> **TASK DETAILS**
Once you find the line containing "Task: Select the ruler measurement tool" in the data below, copy it and each following line exactly, up to and including the line containing "The width and", and nothing else.

> **DATA RECORDS**
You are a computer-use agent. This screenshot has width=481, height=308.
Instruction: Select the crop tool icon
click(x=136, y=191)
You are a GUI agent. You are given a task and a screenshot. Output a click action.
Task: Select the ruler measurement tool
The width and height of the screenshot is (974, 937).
* * *
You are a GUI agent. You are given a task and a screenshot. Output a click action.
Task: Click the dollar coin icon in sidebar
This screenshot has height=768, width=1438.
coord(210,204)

> **ANSWER TO THIS PROBLEM**
Task: Select the ruler measurement tool
The width and height of the screenshot is (974, 937).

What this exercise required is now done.